BRIEF. Please repeat the records word for word, from the line containing "This screenshot has height=640, width=1193." through the end of the records, both ends included, and leave the pictures out of your answer.

[Source records]
--- BEGIN ---

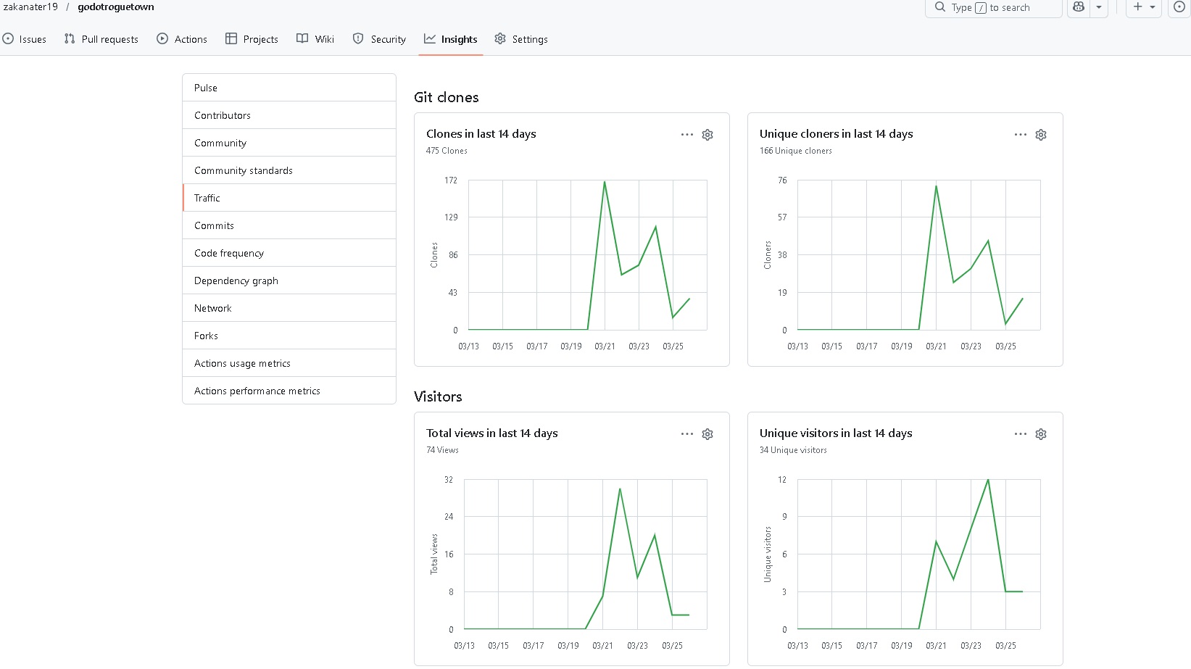Switch to the Actions tab

point(182,39)
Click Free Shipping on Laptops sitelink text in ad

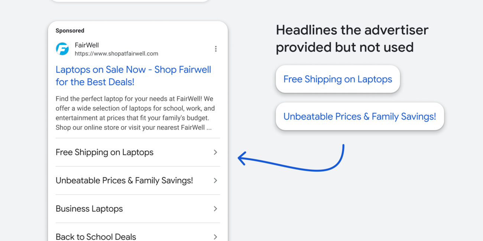point(104,152)

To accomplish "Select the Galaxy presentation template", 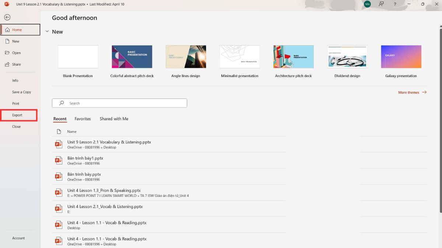I will 401,57.
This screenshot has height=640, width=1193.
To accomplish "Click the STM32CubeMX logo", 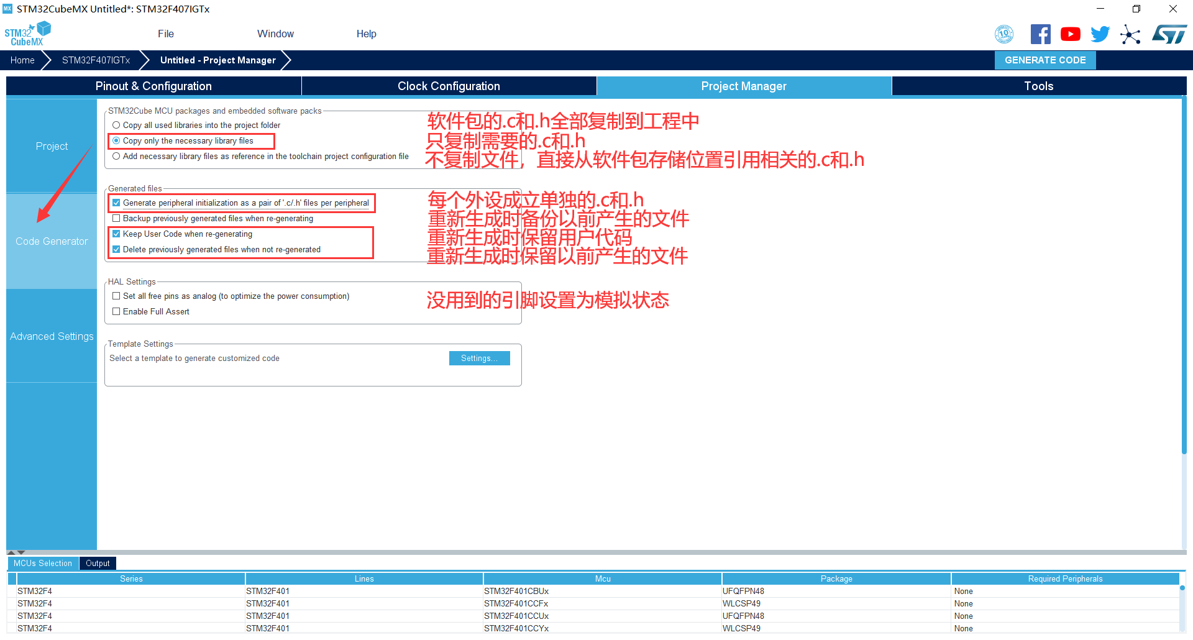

--- END ---

EXPECTED OUTPUT.
This screenshot has height=640, width=1193.
To accomplish "Click the STM32CubeMX logo", 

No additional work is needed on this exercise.